Confira a seguir a entrevista completa com o professor de Economia da USP:

Habilidades como criatividade, comunicação e estabilidade emocional são consideradas tendências no mercado de trabalho. Depois de décadas de valorização de capacidades técnicas, pode-se dizer que a formação humanística será o que mais irá valorizar os currículos dos futuros profissionais?

Acho que aqui há uma confusão entre desenvolver habilidades interpessoais e socioemocionais e frequentar cursos humanísticos. Os últimos estão em sua maioria perdendo prestígio. Estudos recentes na economia mostram que ocupações baseadas em atividades repetitivas se desvalorizam, e outras intensivas no uso de habilidades socioemocionais se valorizam. Acho que, ao menos nos cursos profissionalizantes como Medicina, Direito e Engenharia, será cada vez mais frequente a presença de componentes socioemocionais. Por outro lado, sou cético quanto à valorização de carreiras humanísticas, ainda que eu torcesse para que isso acontecesse.

As habilidades interpessoais e socioemocionais são valorizadas em todas as áreas ou elas podem ser mais importantes em determinados campos?

Vejo mais ênfase nos cursos profissionalizantes, aqueles nos quais se imagina o perfil do profissional que se quer formar, que competências deve ter e, a partir disso, se constrói o currículo. São cursos como Engenharia, Medicina, Direito, Odontologia, entre outros. Cursos que em geral são direcionados a profissões regulamentadas. Alguns estudos recentes, publicados nos principais jornais de economia do mundo, mostram que nesses cursos há uma tendência muito forte de trabalhar o desenvolvimento de habilidades socioemocionais, até para que os egressos corram menos riscos de serem substituídos pelas inovações tecnológicas. Quanto aos cursos não profissionalizantes, nos quais os alunos recebem o máximo de informações e depois de formados são soltos no mundo, como Sociologia, Economia e Física, há menos evidências documentadas de que as habilidades socioemocionais ofereçam resultados melhores.

Alguns analistas apontam a aprendizagem contínua como elemento-chave para a empregabilidade dos novos tempos. Isso significa que as instituições de ensino podem voltar à função de orientadora dos caminhos do mercado, em vez de responder às suas demandas?

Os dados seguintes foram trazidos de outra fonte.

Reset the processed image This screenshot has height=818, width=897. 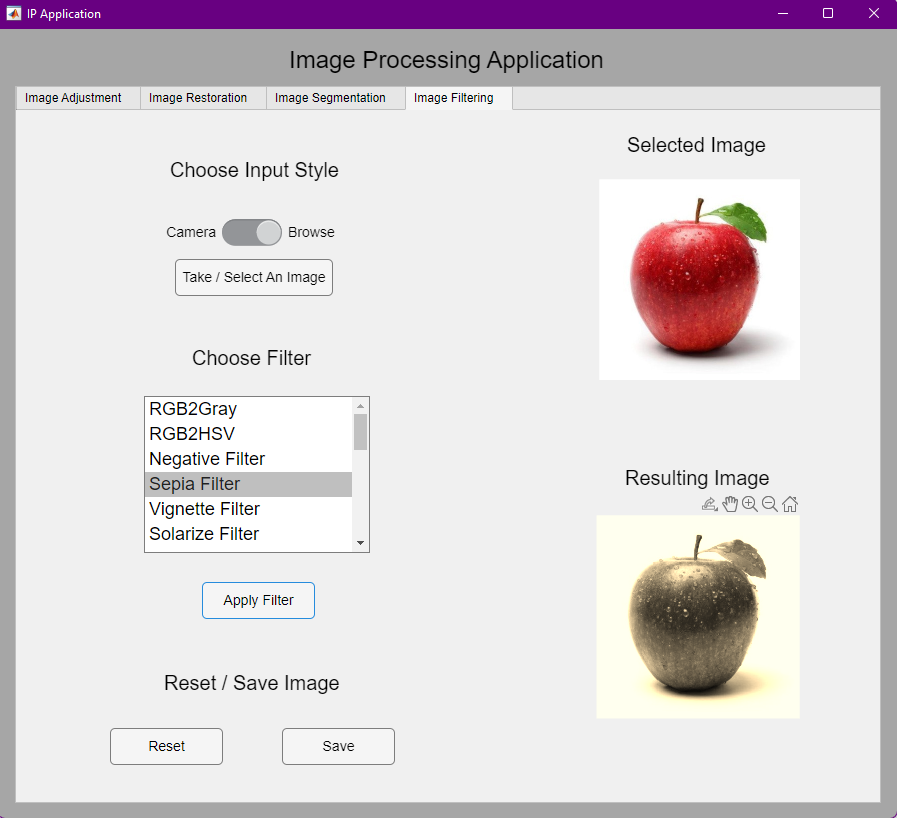tap(166, 746)
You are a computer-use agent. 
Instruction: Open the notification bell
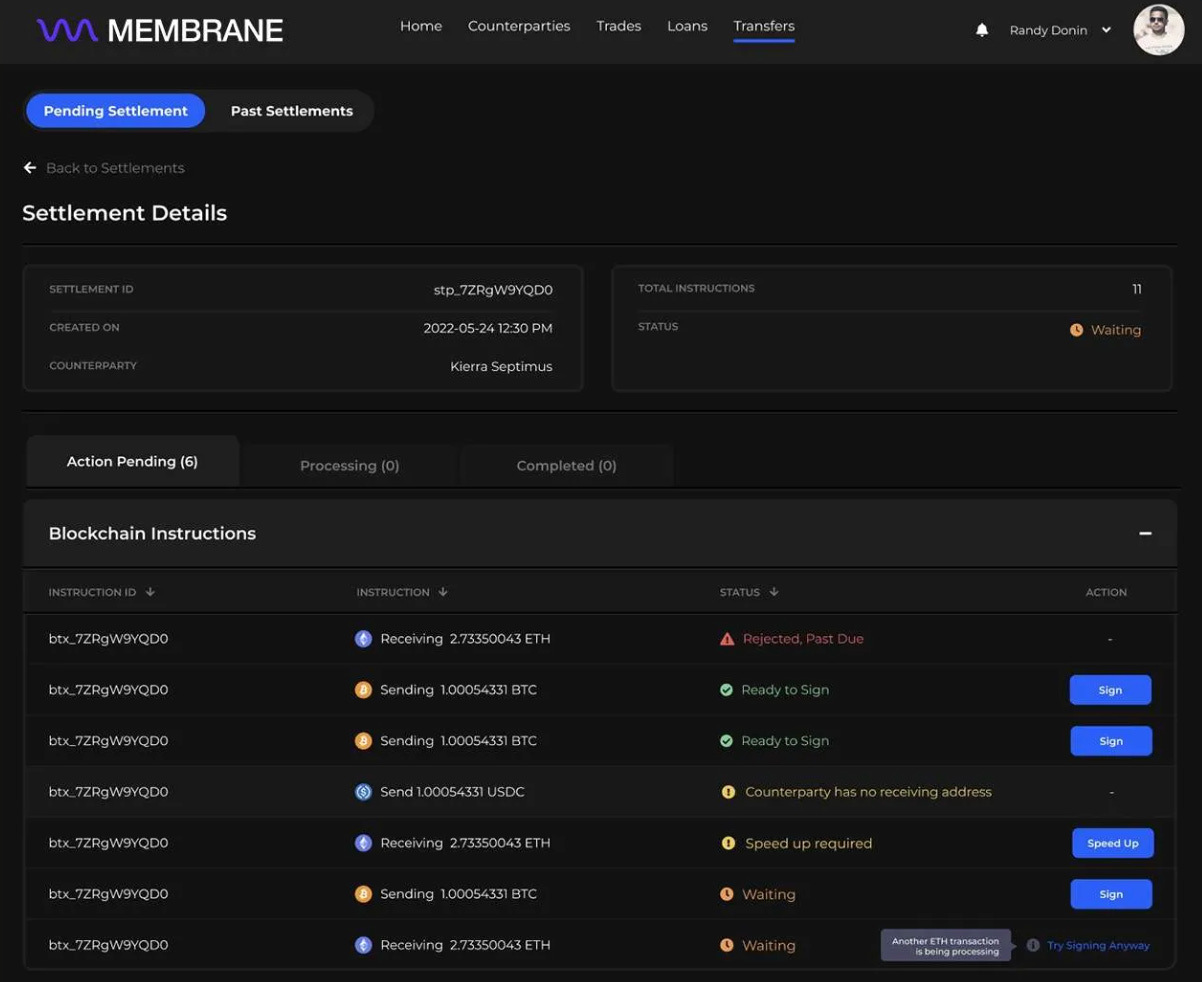click(981, 30)
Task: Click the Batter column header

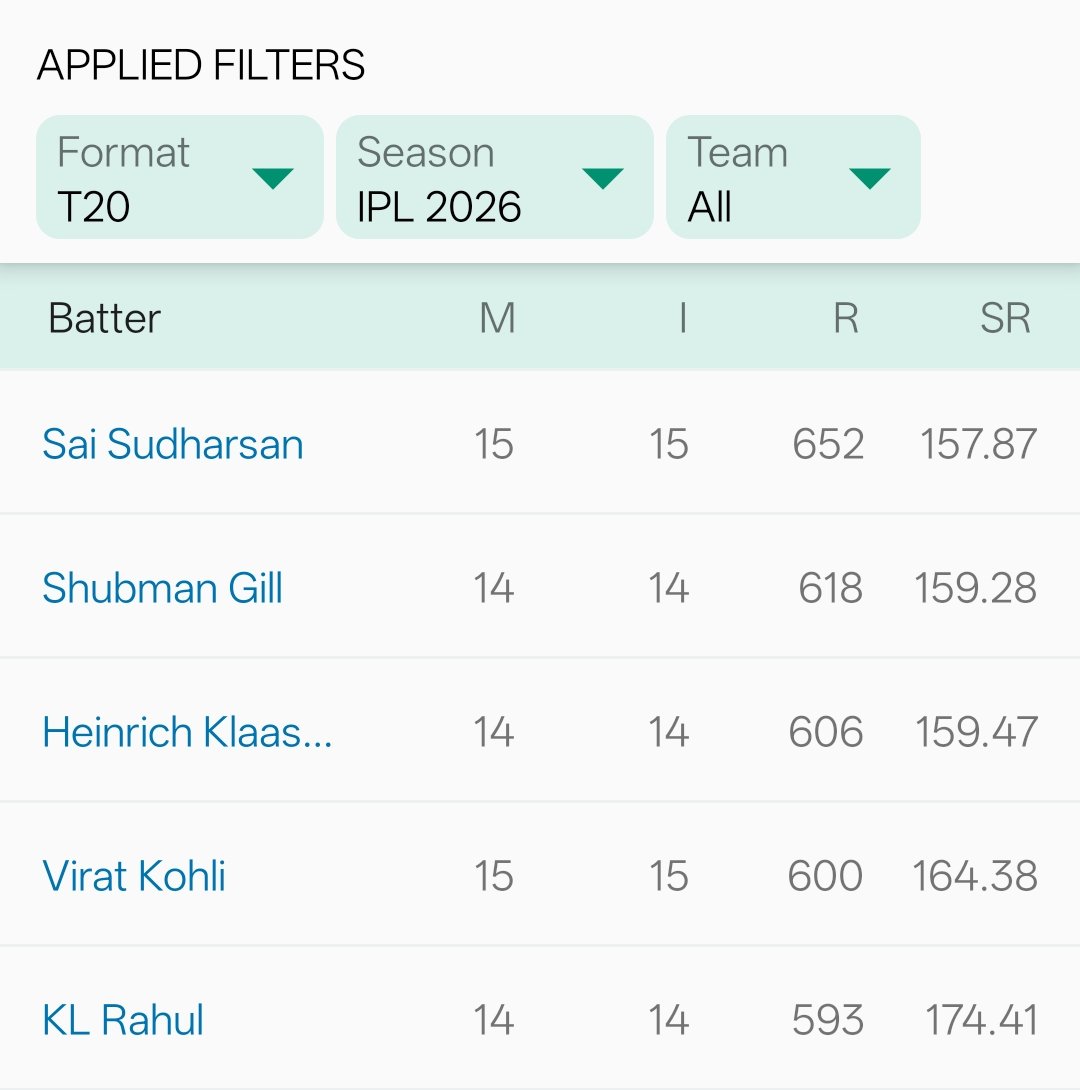Action: tap(104, 318)
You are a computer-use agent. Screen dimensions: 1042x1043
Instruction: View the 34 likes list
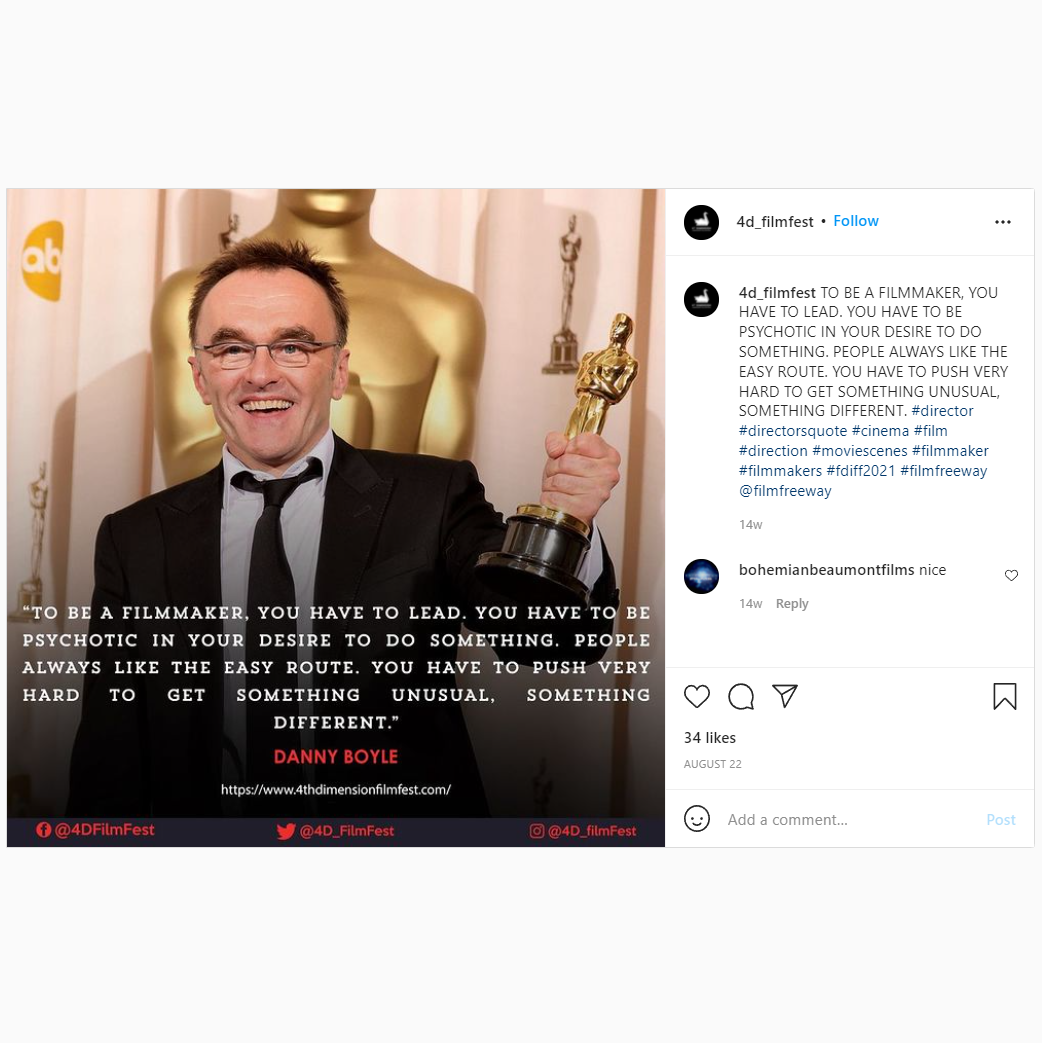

O mais provável é que instituições de ensino se tornem mais flexíveis e compartilhem com os alunos o papel e a responsabilidade de decidir o itinerário formativo. A BNCC (Base Nacional Comum Curricular), por exemplo, recomenda ênfase na construção de projetos de vida como componente curricular, e a reforma do ensino médio vai na direção de permitir a escolha de itinerários formativos. Algumas instituições de ensino superior criaram bacharelados interdisciplinares, e o formato americano, no qual grande parte do curso é eletivo, parece mais adequado aos novos tempos. Possivelmente, opções de continuidade da formação para Alumni, especialmente por meio de ensino a distância, se disseminem rapidamente. Creio que caberá cada vez mais ao indivíduo orientar sua carreira.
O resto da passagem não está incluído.